Data Verification: Design Document

Data Verification: Design Document

The Core Problem

The current Atria platform validates connectivity but not data quality or configuration correctness. This creates a dangerous blind spot: devices appear healthy while producing meaningless or incorrect data.

Real-World Failures

Scenario 1: Wrong Pulse Rate Configuration

A pulse meter was installed on a meter at a site. The installer entered a pulse rate value of "1", but the correct value should have been a different scalar (value per pulse). A team member checked the Site Report and saw:

  • Status: Connected (green)

  • Readings: Data coming in

Everything appeared normal. However, the data was meaningless because the pulse rate configuration was wrong. This was only discovered during a conversation with the installer — not through any system alert or verification.
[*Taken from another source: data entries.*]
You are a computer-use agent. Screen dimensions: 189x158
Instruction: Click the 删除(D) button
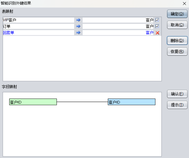(x=177, y=41)
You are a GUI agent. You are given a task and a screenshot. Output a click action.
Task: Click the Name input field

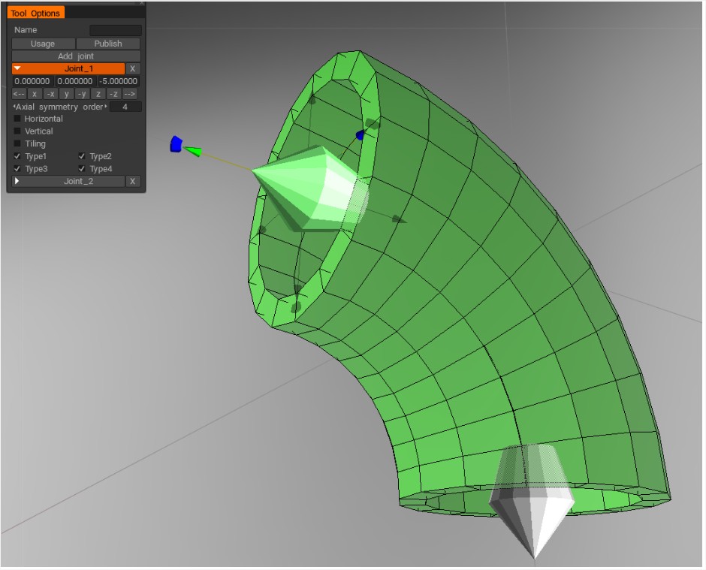(x=115, y=30)
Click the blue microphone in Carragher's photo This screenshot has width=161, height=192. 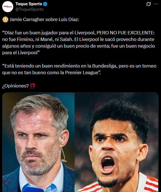(x=33, y=190)
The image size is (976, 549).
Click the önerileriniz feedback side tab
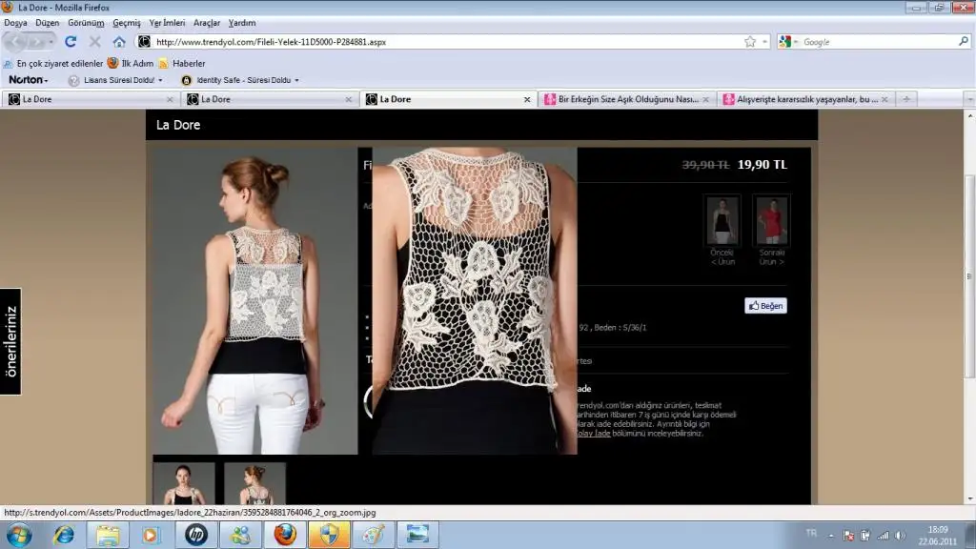[x=10, y=341]
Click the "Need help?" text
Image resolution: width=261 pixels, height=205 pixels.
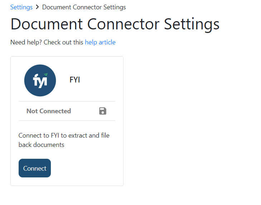26,42
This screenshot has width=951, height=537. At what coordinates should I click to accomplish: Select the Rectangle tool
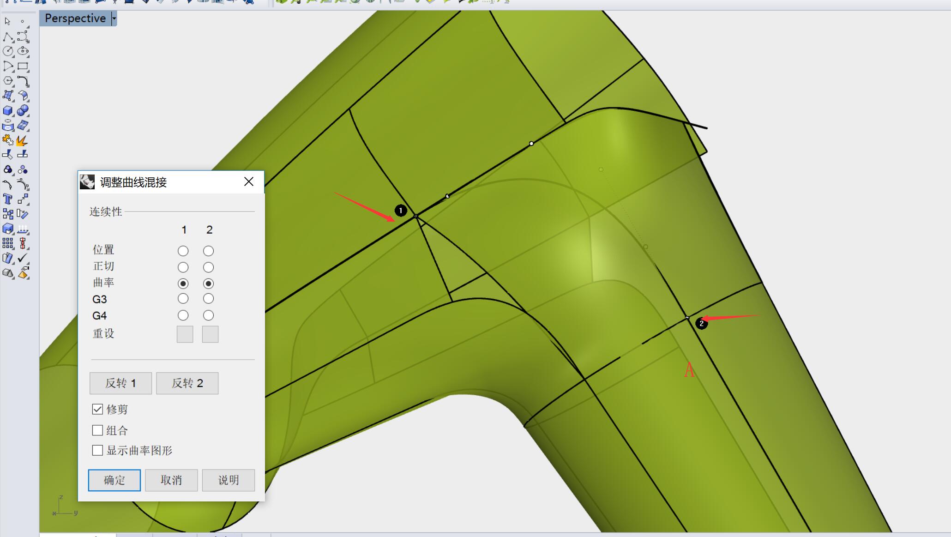point(23,66)
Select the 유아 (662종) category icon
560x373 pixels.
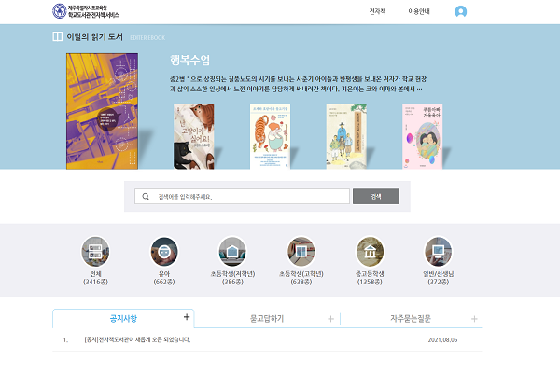click(164, 252)
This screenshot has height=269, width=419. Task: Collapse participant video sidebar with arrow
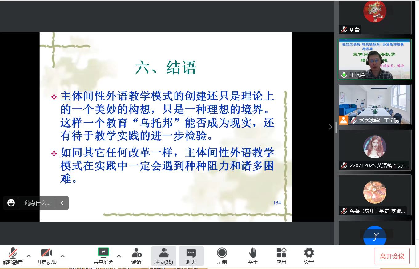(x=330, y=127)
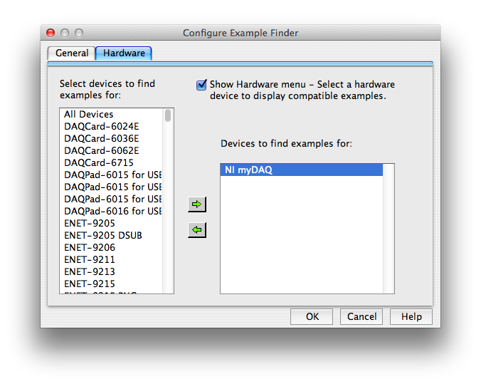Choose the DAQPad-6016 for USB item
481x384 pixels.
coord(113,212)
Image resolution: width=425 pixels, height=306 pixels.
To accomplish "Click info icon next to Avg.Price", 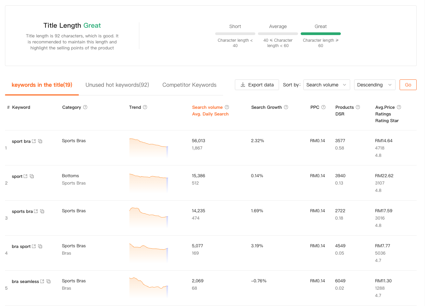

What should have happened: The system should have flagged "Pulse scalar value of 1 is outside the expected range for this device model" as a configuration error.

Scenario 2: Dying Battery

A sensor's battery was dying — voltage was trending downward over weeks. This was only discovered by manually querying the Timestream table and inspecting BatteryLevel values. No alert, no visual indicator, no proactive warning.

What should have happened: The system should have flagged "Battery voltage 2.3V is below critical threshold (2.8V)" and sent a Chime notification.

Scenario 3: Decoder Errors (Silent Data Loss)

When LoRaWAN device data is received, it passes through a decoder Lambda before landing in Timestream. If the decoder fails (malformed payload, unsupported firmware version, etc.), the error is logged in CloudWatch but the data never reaches Timestream. From the frontend, the device simply appears to have a data gap — there's no visibility into why data stopped.

What should have happened: The system should have checked CloudWatch decoder logs and flagged "3 decoder errors in the last 2 hours for device XYZ — payload format mismatch."

Why This Matters

  • Installers leave sites thinking everything is working when it's not

  • Managers make decisions based on data they believe is accurate but isn't

The system collects the right data but never interprets it.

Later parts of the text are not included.